Dr Edmund Wareham Wanitzek - Lecturer in Early Modern European History
I am a social and cultural historian of late medieval and early modern German-speaking Europe and my research explores the effects of religious change on the values and beliefs of ordinary women and men.
I have a particular interest in how nuns navigated the changes of the fifteenth and sixteenth centuries and as part of ‘The Nuns’ Network’ project contributed to the ongoing edition of nearly 1,800 letters written in Latin, Low German and a characteristic mixture of both languages by the Benedictine nuns of Lüne between 1460 and 1555. This built on my doctoral work, a microhistorical study of the Cistercian convent of Günterstal, near Freiburg im Breisgau. I have worked on early print history, including a new edition and translation of the Reformation pamphlet Passional of Christ and Antichrist. I am currently exploring the storming of the monasteries and convents during the German Peasants’ War (1524-6) and Reformation debates about vows and oaths.
At Royal Holloway, I teach a number of courses in medieval and early modern history, including early modern British history in its wider European context.

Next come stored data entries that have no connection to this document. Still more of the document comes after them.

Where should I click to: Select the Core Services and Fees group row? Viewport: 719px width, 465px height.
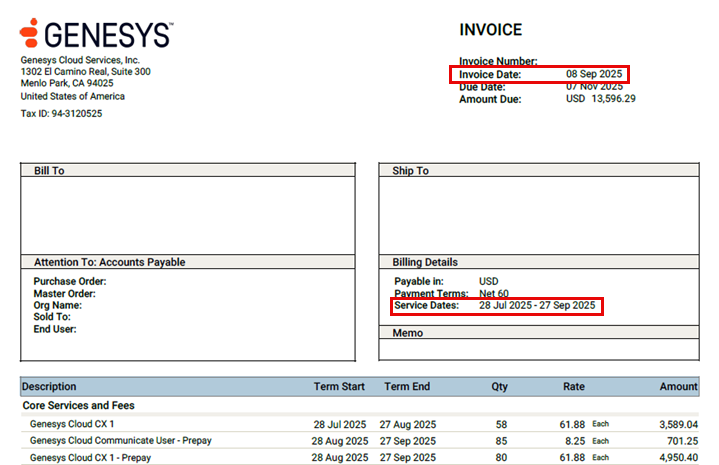point(78,405)
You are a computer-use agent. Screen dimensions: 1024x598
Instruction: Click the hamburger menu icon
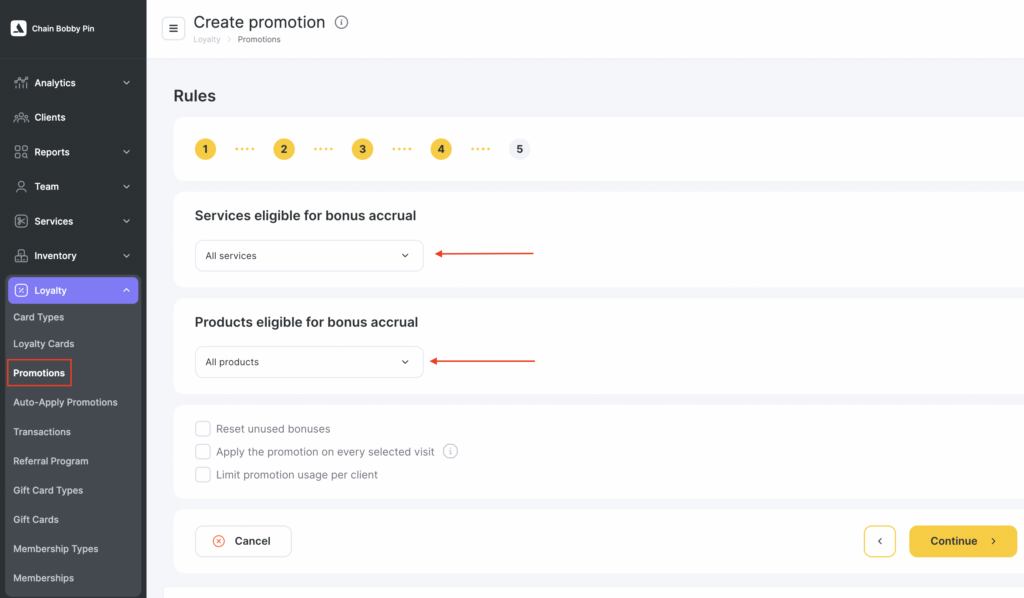[173, 28]
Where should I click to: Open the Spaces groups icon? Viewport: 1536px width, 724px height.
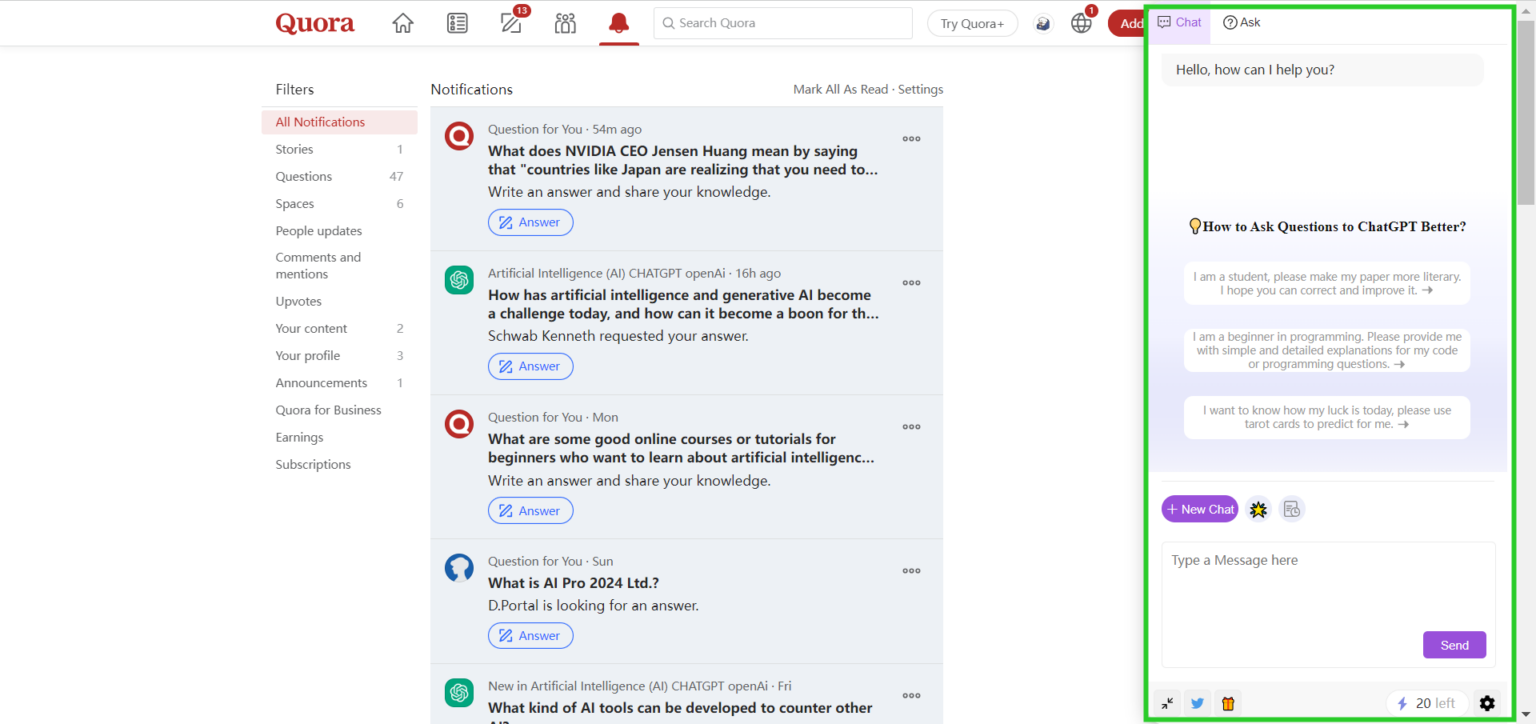pyautogui.click(x=565, y=22)
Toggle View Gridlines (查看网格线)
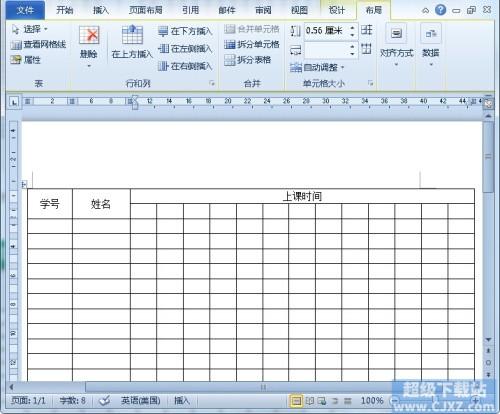 click(38, 44)
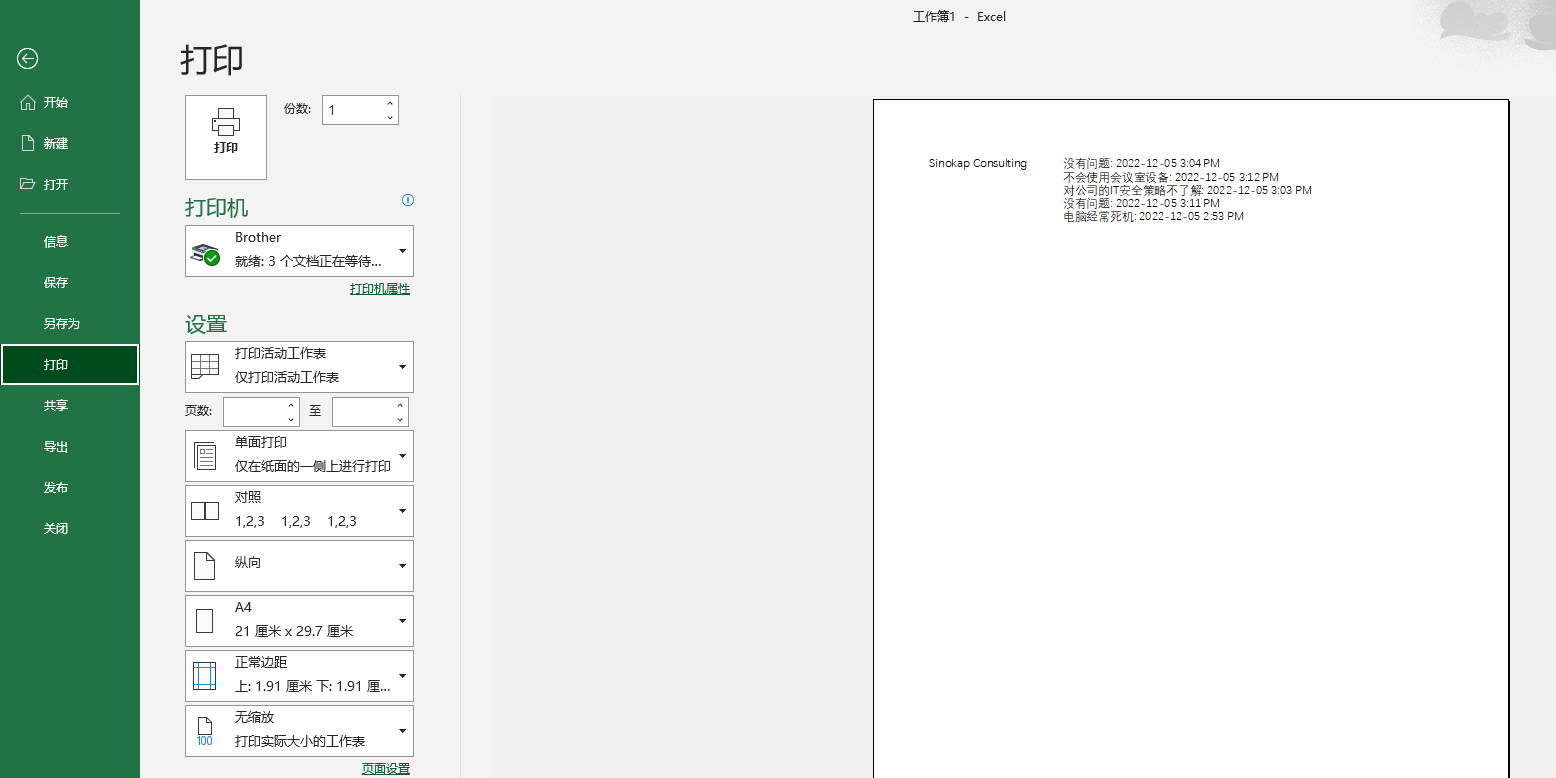The height and width of the screenshot is (778, 1556).
Task: Click the Brother printer status icon
Action: pyautogui.click(x=206, y=252)
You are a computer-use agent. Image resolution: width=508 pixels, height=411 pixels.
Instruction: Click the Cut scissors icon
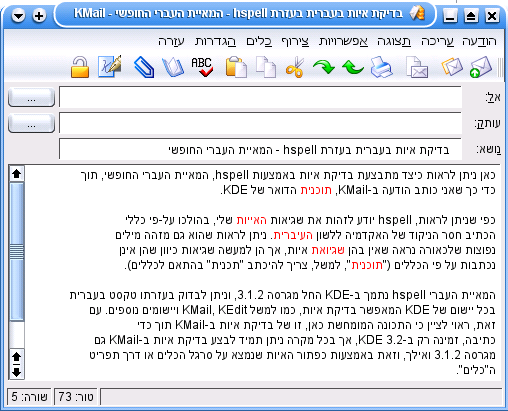click(295, 67)
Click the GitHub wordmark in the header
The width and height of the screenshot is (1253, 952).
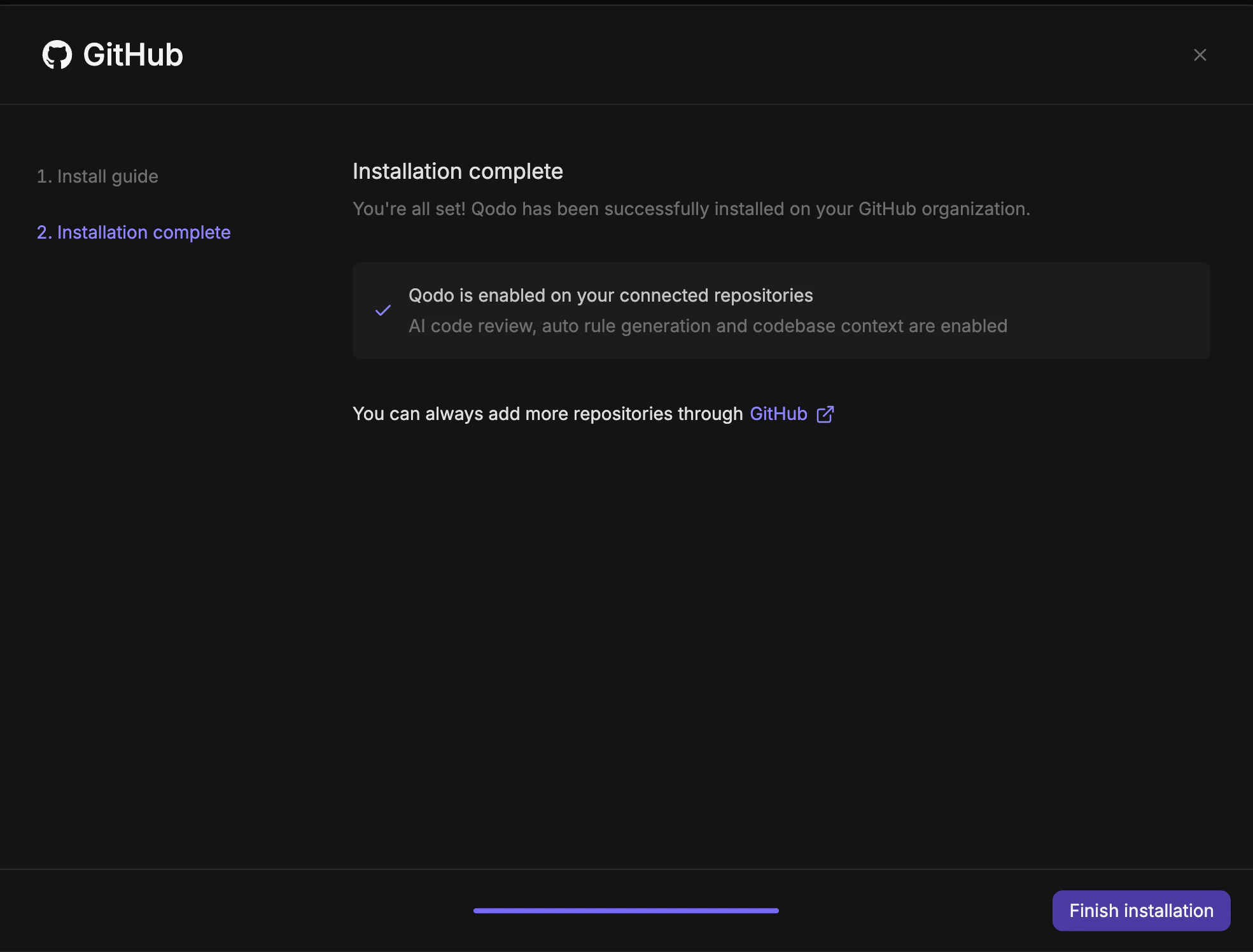pos(131,55)
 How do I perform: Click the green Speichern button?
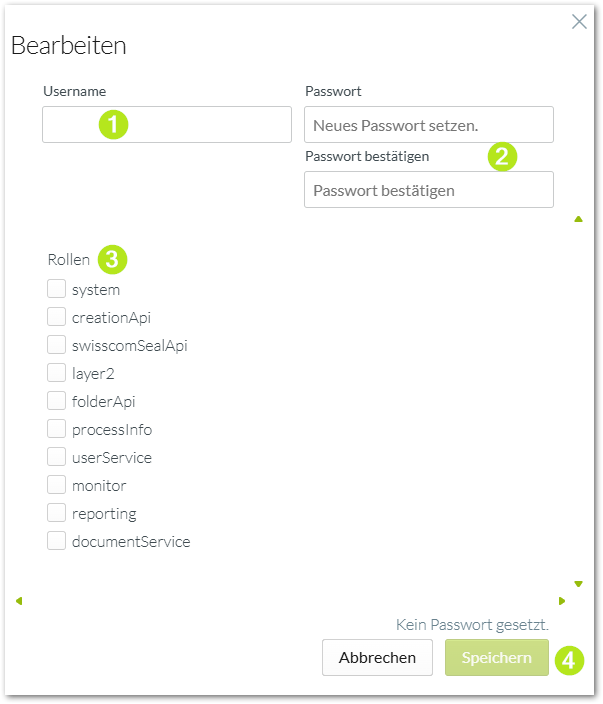tap(497, 657)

I undertook undergraduate and graduate studies in History and German at the universities of Oxford, Trier and Freiburg im Breisgau. My research has been supported by the Arts and Humanities Research Council, the Alfred Toepfer Stiftung, the German History Society, the Royal Historical Society and the Gerda-Henkel-Stiftung. I have held library fellowships at the Pitts Theology Library, University of Emory, and the Herzog-August-Bibliothek in Wolfenbüttel.